The Knife
Shaking The Habitual
(Mute / Rabid Records)
Le voilà l’album que l’on attendait depuis des lustres, que l’on espérait pouvoir poser un jour sur notre platine, pour se prendre une énorme claque à travers les oreilles. Oubliez The Knife d’hier, et célébrez comme il se doit, leur nouvel opus Shaking The Habitual, oeuvre d’anticipation pure et dure, qui laisse entrevoir de merveilleuses perspectives. Le duo suédois, composé de la fratrie, Karin Dreijer Andersson et Olof Dreijer, livre un opus exaltant, convoquant rythmiques tribales et sonorités electro acoustiques, à venir secouer nos neurones, sur fond de discours ouvertement engagé. 13 titres délibérément longs (pouvant s’étirer jusqu’à 19mn pour le très ambient Old Dreams Waiting To Be Realized), pour une 1h30 d’expérience chamanique.
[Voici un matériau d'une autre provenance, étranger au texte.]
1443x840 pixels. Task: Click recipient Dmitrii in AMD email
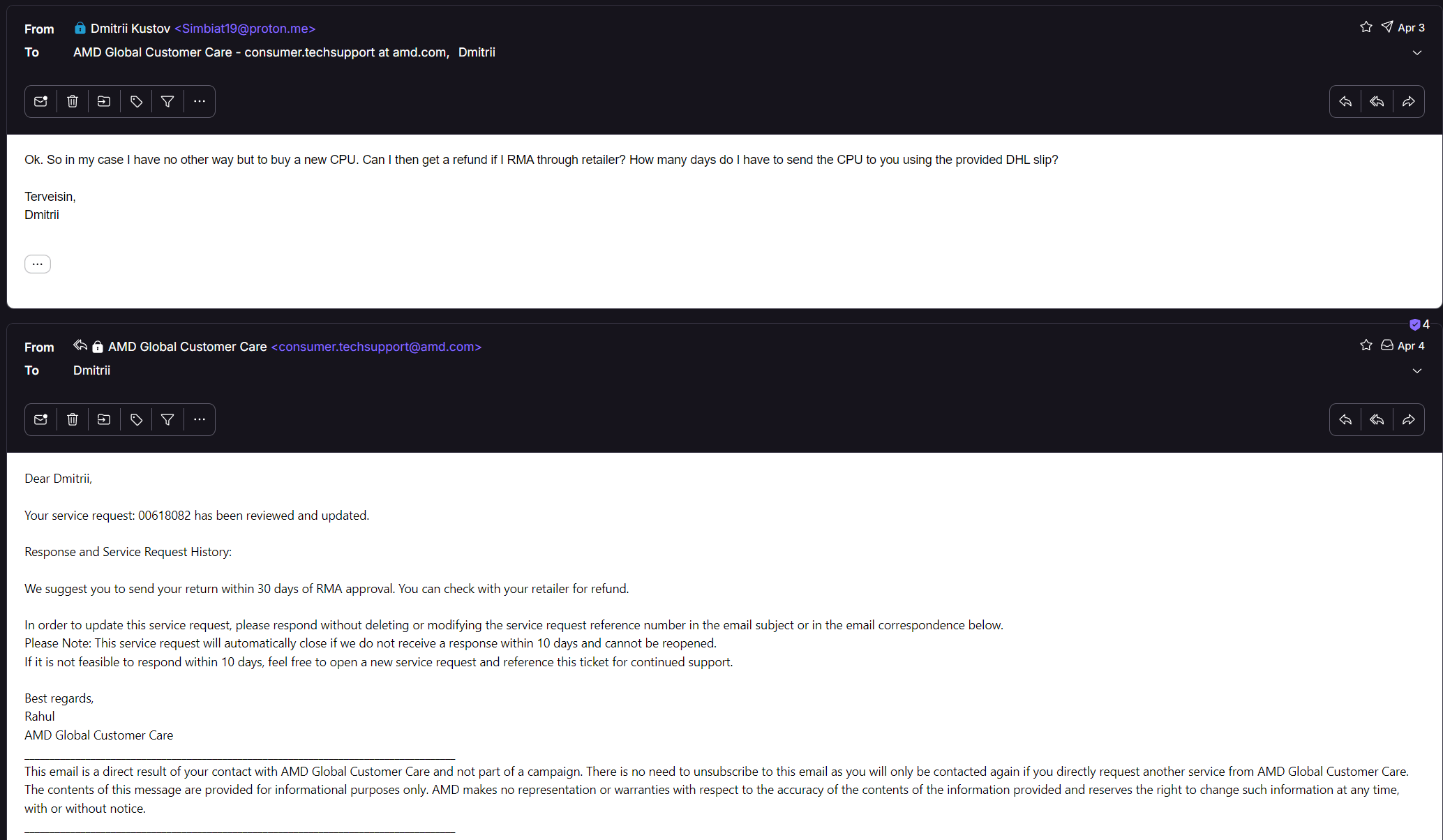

Car on est bien ici, dans un album de transe poétique moderniste punk, où les mots découpent les sens comme des lames de rasoir. Où le minimalisme de rigueur, tournoie à en faire perdre la tête. Oeuvre de tous les démons et de toutes les défiances, Shaking The Habitual bouscule le statut d’artiste starifié et d’icone adulée, enfermés dans leurs propres rôles de prêts à consommer. The Knife entend remettre les choses à leur place, un peu comme aurait pu le faire Radiohead avec la sortie de leur Kid A, avant de sombrer dans leurs propres travers. On n’est pas sans penser aux oeuvres allumées de Frank Zappa ou de Moondog, inlassables défricheurs, jusqu’à leur dernier souffle. Un album dense et sauvage, habillé d’os et de chair en lambeaux, de noirceur viscérale et de lumière mystique. The Knife souffle le froid sur un monde en déclin avec une lucidité époustouflante, poussant les mélodies par dessus des falaises de radicalité, digne héritier d’un Guy Debord et de sa Société du Spectacle, signant avec Shaking The Habitual un des albums de la décennie. Vital.